David Roher is co-president of the Harvard Sports Analysis Collective. See his other work at the group's web site. This is his latest installment of a new series of blog posts about sports statistics and strategy. Follow him on Twitter at @davidroher.
The Red Sox are the near-unanimous winners of the offseason after adding the two biggest offensive prizes, Adrian Gonzalez and Carl Crawford, to their 2011 lineup. After an injury-riddled 2010, fans will be happy to see a lineup that looks radically different from the last one they remember.
This got me thinking: is there a way to quantify how much a roster has changed from one year to the next? Boston is in its 12th decade of American League baseball, and 1612 different hitters have stepped into the batter’s box for the Red Sox, and 759 pitchers have toed the rubber. That’s enough data to find some trends. I downloaded roster information from the Lahman database and analyzed Red Sox roster turnover from 1901, the founding of the American League, to 2010.
At first, my inclination was simply to look at the names alone. I’d be asking the question, “how many players who were on the roster the year before are on it again this year?” But this method has a critical problem: it doesn’t take into account which players saw the most action. I doubt many of you are shedding any tears over the loss of Ryan Shealy (seven plate appearances last year), but the departure of Adrian Beltre would sting quite a bit if not for the addition of Gonzalez. That said, I’m not concerned with win production, either. The “look and feel” of the lineup, rotation, and bullpen is what matters.
That’s why I chose to look at plate appearances and innings pitched. The question I’m actually asking is, “what percentage of plate appearances came from players who were on the roster the year before?” I call this number the “Familiarity Index.” Granted, this isn’t perfect either, as a player could be a scrub one year and a starter the next. There are more advanced ways to tackle the problem, such as player-to-player variance in PA and IP totals, but they’re more complicated, less intuitive, and no more indicative of any trends, as I found out after trying them.
Here are the graphs of my findings over the course of the history of the franchise. The red line represents the fraction of plate appearances that came from players on the roster in the previous year. The blue line represents the same information for pitchers and innings pitched.
Last year’s team had a 76 percent pitching familiarity but a hitting familiarity of 51 percent, the lowest since 1995. Surprisingly, despite the changes in civil rights, player movement, and business over the course of baseball’s history, time period has no apparent relationship with roster turnover. The average Red Sox season sees 73 percent of plate appearances from the previous year’s roster, and 72 percent of innings pitched. The bigger jumps for pitchers are less surprising, given their relatively shorter shelf lives. The least familiar roster was 1946, in which just 14 percent of plate appearances and 25 percent of innings came from players on the roster in 1945. Ironically, this unfamiliarity was likely due to the return of familiar players from World War II, such as Ted Williams.
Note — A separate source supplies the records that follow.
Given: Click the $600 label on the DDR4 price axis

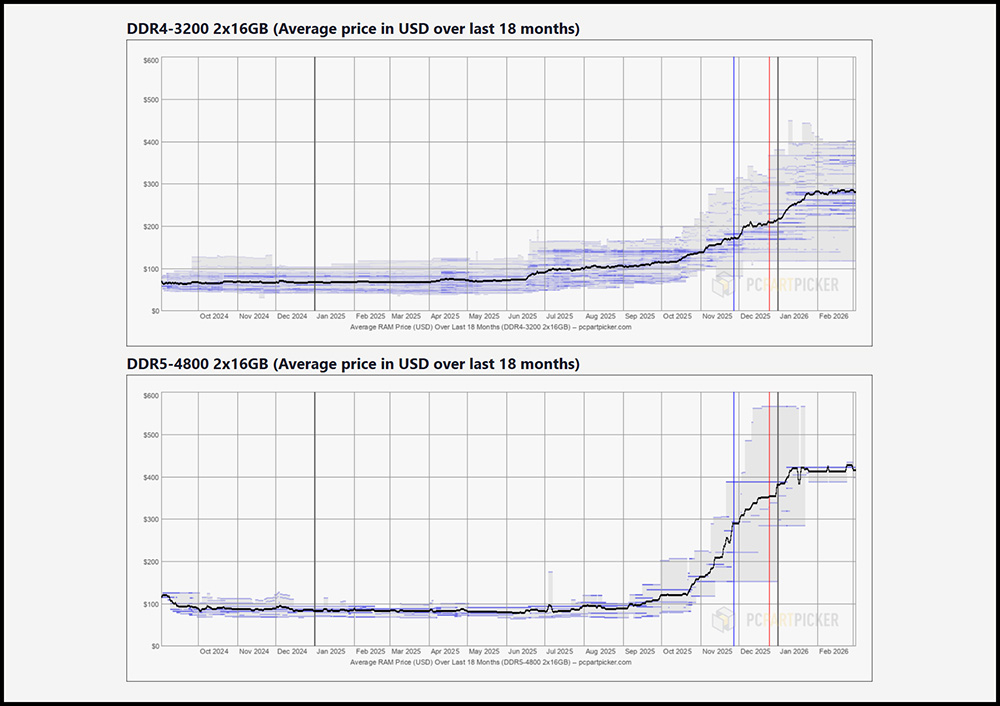Looking at the screenshot, I should pyautogui.click(x=151, y=58).
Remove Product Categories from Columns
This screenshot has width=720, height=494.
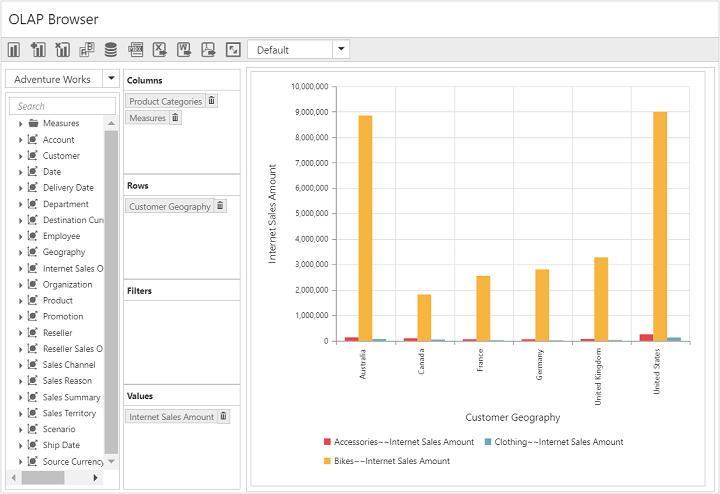click(211, 101)
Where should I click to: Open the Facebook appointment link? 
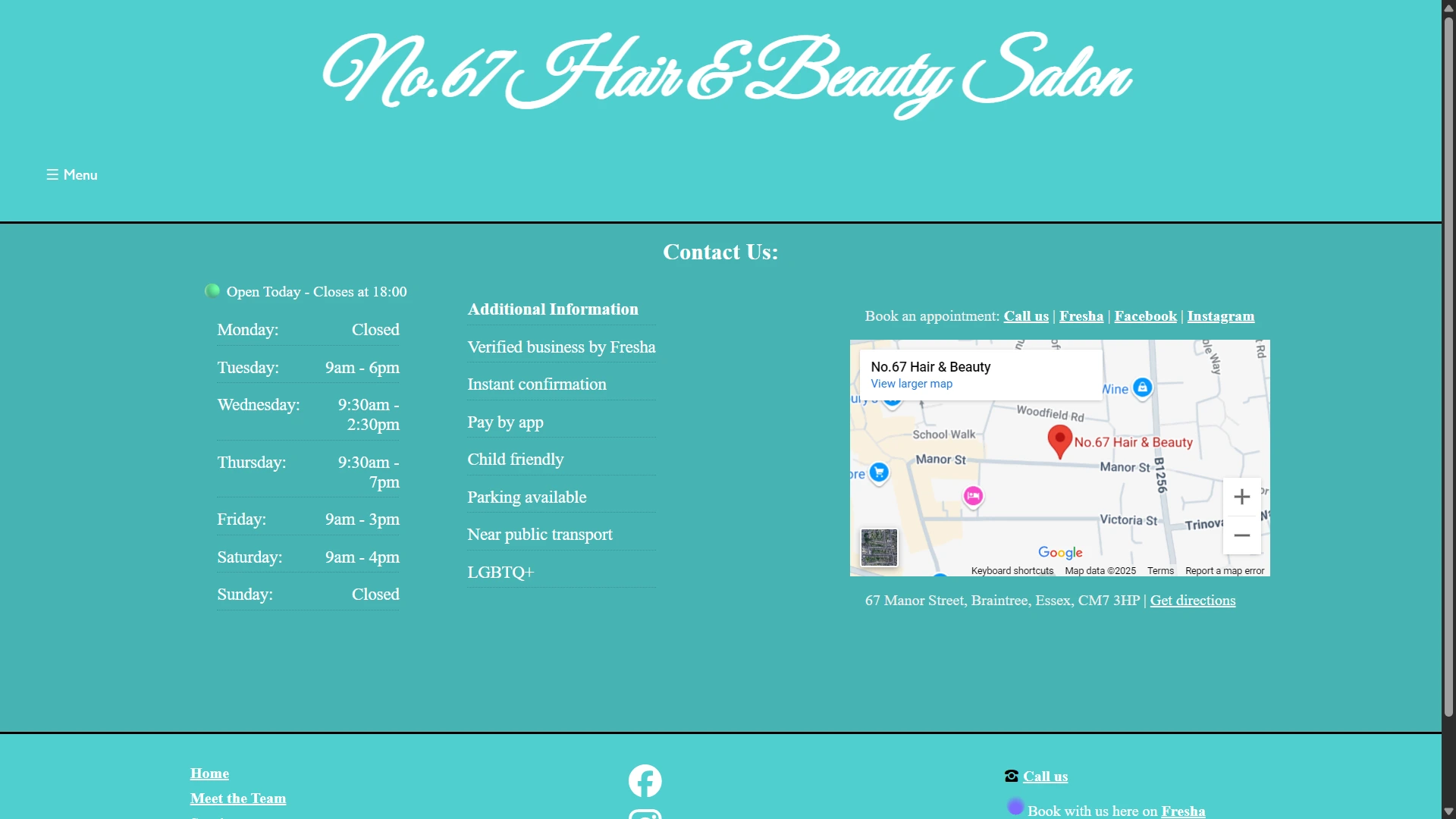point(1145,316)
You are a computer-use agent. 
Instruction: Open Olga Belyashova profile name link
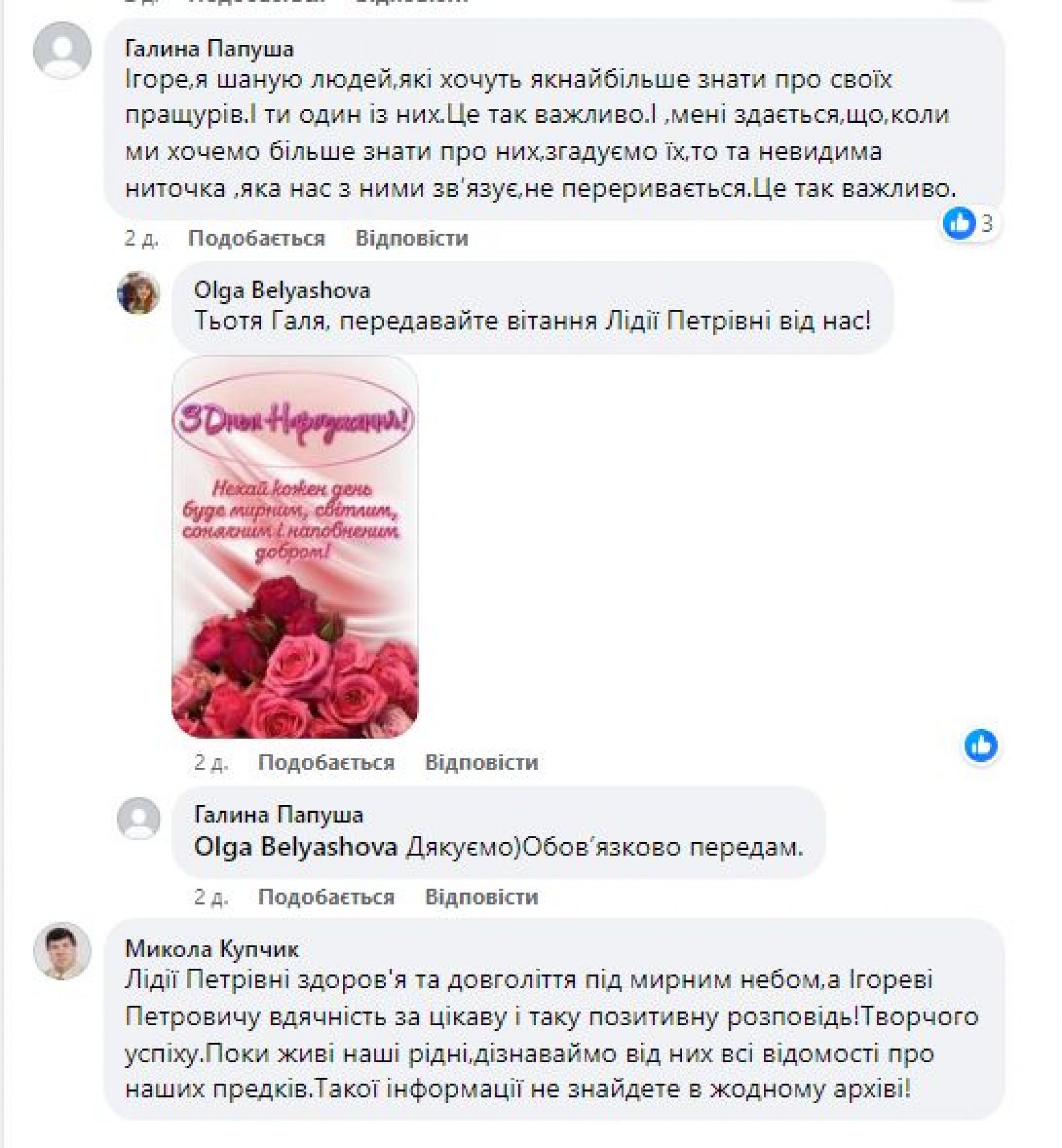[282, 291]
The most familiar year was 1917, in which over 95 percent of both plate appearances and innings came from the 1916 group.
These years, despite their disparate totals, were similarly successful: The Red Sox came in second in the American League in 1917 and won the pennant in 1946. Does any of this have an impact on (or, more accurately, a relationship with) winning? Decide for yourself: here’s a table of how many games the Red Sox have won on average (over a 162-game season) when finishing within certain ranges of familiarity indices.
|Hitter Familiarity Index||Average Record|
|Below 50% (11 teams)||78-84|
|Pitcher Familiarity Index||Average Record|
|Below 50% (10 teams)||78-84|
Using statistical modeling, I found that for each extra percent of plate appearances that come from the old roster, the Red Sox win about half a game (.486 wins) more over the course of a 162-game season. Innings pitched have no relationship to winning, positive or negative, nor do extremes: the success of the 1946 team is an outlier in that respect.
This doesn’t mean that newcomers to the Red Sox lineup will be bad news in 2011. For one thing, correlation does not equal causation – that is, the familiarity is by no means explicitly causing more wins. But even if that were true, this lineup will probably be more familiar than you’d think, as Crawford and Gonzalez will likely be the only two Opening Day starters not on the 2010 squad.
A relationship between roster consistency and success is hardly shocking, but actually finding one in the numbers shows that this topic is worth a closer look. Is the same true for other franchises? Are there other, multi-year methods that might lead to even stronger results? I’ll likely be looking at these questions over the next few months, and I encourage you to do the same if you’re so inclined.